Your task. Once you have read the records, output them exactly.

Information given.
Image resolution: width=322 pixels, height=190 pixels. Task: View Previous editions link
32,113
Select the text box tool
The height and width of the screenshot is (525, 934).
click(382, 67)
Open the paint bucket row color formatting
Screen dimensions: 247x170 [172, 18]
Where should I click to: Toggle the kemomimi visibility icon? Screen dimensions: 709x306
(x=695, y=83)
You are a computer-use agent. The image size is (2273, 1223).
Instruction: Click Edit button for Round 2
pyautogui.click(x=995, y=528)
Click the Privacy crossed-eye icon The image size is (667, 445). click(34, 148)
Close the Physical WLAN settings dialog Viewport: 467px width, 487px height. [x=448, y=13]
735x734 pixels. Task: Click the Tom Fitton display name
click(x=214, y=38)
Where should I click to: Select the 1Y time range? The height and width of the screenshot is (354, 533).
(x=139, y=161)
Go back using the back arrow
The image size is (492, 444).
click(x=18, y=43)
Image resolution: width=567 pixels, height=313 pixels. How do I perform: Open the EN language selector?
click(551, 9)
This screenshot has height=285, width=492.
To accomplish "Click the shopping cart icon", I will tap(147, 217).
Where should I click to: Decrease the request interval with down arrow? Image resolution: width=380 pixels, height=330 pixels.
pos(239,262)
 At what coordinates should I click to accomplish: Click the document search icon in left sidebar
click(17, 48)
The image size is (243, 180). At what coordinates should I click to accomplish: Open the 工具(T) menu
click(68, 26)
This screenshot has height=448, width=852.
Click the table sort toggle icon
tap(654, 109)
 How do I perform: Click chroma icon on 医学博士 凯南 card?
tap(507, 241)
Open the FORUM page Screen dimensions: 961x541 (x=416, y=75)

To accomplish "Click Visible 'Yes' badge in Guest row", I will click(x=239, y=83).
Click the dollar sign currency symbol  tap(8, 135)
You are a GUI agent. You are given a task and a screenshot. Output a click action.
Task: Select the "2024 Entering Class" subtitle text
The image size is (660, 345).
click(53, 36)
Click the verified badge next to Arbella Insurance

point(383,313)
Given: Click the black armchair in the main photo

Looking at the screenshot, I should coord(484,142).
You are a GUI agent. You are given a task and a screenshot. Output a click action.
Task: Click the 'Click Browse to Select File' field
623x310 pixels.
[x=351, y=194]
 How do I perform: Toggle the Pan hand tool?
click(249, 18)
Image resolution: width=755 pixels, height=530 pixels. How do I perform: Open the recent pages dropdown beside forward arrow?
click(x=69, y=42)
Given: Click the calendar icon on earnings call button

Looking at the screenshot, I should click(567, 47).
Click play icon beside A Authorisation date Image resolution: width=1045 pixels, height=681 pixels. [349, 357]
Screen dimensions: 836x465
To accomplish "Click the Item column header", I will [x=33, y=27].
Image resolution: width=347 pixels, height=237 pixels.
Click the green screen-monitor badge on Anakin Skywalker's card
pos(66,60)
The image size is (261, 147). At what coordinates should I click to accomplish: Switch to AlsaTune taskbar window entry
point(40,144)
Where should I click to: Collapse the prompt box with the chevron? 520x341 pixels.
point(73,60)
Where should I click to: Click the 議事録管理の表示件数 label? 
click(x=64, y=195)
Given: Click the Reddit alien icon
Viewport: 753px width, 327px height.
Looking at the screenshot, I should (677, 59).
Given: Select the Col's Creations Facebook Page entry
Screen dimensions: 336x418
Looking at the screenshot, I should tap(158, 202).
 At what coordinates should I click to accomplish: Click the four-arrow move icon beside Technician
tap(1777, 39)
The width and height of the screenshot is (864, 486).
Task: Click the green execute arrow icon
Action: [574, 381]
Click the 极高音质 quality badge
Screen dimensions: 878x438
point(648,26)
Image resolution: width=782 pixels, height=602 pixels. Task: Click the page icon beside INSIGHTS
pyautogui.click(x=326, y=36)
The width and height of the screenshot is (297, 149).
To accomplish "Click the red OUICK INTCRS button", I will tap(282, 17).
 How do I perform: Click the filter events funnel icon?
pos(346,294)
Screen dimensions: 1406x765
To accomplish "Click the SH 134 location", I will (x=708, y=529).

Answer space.
Image resolution: width=322 pixels, height=190 pixels. Task: View Previous editions link
32,113
Select the text box tool
The height and width of the screenshot is (525, 934).
click(382, 67)
Open the paint bucket row color formatting
Screen dimensions: 247x170 [172, 18]
Where should I click to: Toggle the kemomimi visibility icon? Screen dimensions: 709x306
(x=695, y=83)
You are a computer-use agent. The image size is (2273, 1223).
Instruction: Click Edit button for Round 2
pyautogui.click(x=995, y=528)
Click the Privacy crossed-eye icon The image size is (667, 445). click(34, 148)
Close the Physical WLAN settings dialog Viewport: 467px width, 487px height. [x=448, y=13]
735x734 pixels. Task: Click the Tom Fitton display name
click(x=214, y=38)
Where should I click to: Select the 1Y time range? The height and width of the screenshot is (354, 533).
(x=139, y=161)
Go back using the back arrow
The image size is (492, 444).
click(x=18, y=43)
Image resolution: width=567 pixels, height=313 pixels. How do I perform: Open the EN language selector?
click(551, 9)
This screenshot has height=285, width=492.
To accomplish "Click the shopping cart icon", I will tap(147, 217).
Where should I click to: Decrease the request interval with down arrow? Image resolution: width=380 pixels, height=330 pixels.
pos(239,262)
 At what coordinates should I click to accomplish: Click the document search icon in left sidebar
click(17, 48)
The image size is (243, 180). At what coordinates should I click to accomplish: Open the 工具(T) menu
click(68, 26)
This screenshot has height=448, width=852.
Click the table sort toggle icon
tap(654, 109)
 How do I perform: Click chroma icon on 医学博士 凯南 card?
tap(507, 241)
Open the FORUM page Screen dimensions: 961x541 (x=416, y=75)

To accomplish "Click Visible 'Yes' badge in Guest row", I will click(x=239, y=83).
Click the dollar sign currency symbol  tap(8, 135)
You are a GUI agent. You are given a task and a screenshot. Output a click action.
Task: Select the "2024 Entering Class" subtitle text
The image size is (660, 345).
click(53, 36)
Click the verified badge next to Arbella Insurance

point(383,313)
Given: Click the black armchair in the main photo

Looking at the screenshot, I should coord(484,142).
You are a GUI agent. You are given a task and a screenshot. Output a click action.
Task: Click the 'Click Browse to Select File' field
623x310 pixels.
[x=351, y=194]
 How do I perform: Toggle the Pan hand tool?
click(249, 18)
Image resolution: width=755 pixels, height=530 pixels. How do I perform: Open the recent pages dropdown beside forward arrow?
click(x=69, y=42)
Given: Click the calendar icon on earnings call button

Looking at the screenshot, I should click(567, 47).
Click play icon beside A Authorisation date Image resolution: width=1045 pixels, height=681 pixels. [349, 357]
Screen dimensions: 836x465
To accomplish "Click the Item column header", I will [x=33, y=27].
Image resolution: width=347 pixels, height=237 pixels.
Click the green screen-monitor badge on Anakin Skywalker's card
pos(66,60)
The image size is (261, 147). At what coordinates should I click to accomplish: Switch to AlsaTune taskbar window entry
point(40,144)
Where should I click to: Collapse the prompt box with the chevron? 520x341 pixels.
point(73,60)
Where should I click to: Click the 議事録管理の表示件数 label? 
click(x=64, y=195)
Given: Click the Reddit alien icon
Viewport: 753px width, 327px height.
Looking at the screenshot, I should (677, 59).
Given: Select the Col's Creations Facebook Page entry
Screen dimensions: 336x418
Looking at the screenshot, I should tap(158, 202).
 At what coordinates should I click to accomplish: Click the four-arrow move icon beside Technician
tap(1777, 39)
The width and height of the screenshot is (864, 486).
Task: Click the green execute arrow icon
Action: [574, 381]
Click the 极高音质 quality badge
Screen dimensions: 878x438
point(648,26)
Image resolution: width=782 pixels, height=602 pixels. Task: Click the page icon beside INSIGHTS
pyautogui.click(x=326, y=36)
The width and height of the screenshot is (297, 149).
To accomplish "Click the red OUICK INTCRS button", I will tap(282, 17).
 How do I perform: Click the filter events funnel icon?
pos(346,294)
Screen dimensions: 1406x765
To accomplish "Click the SH 134 location", I will (x=708, y=529).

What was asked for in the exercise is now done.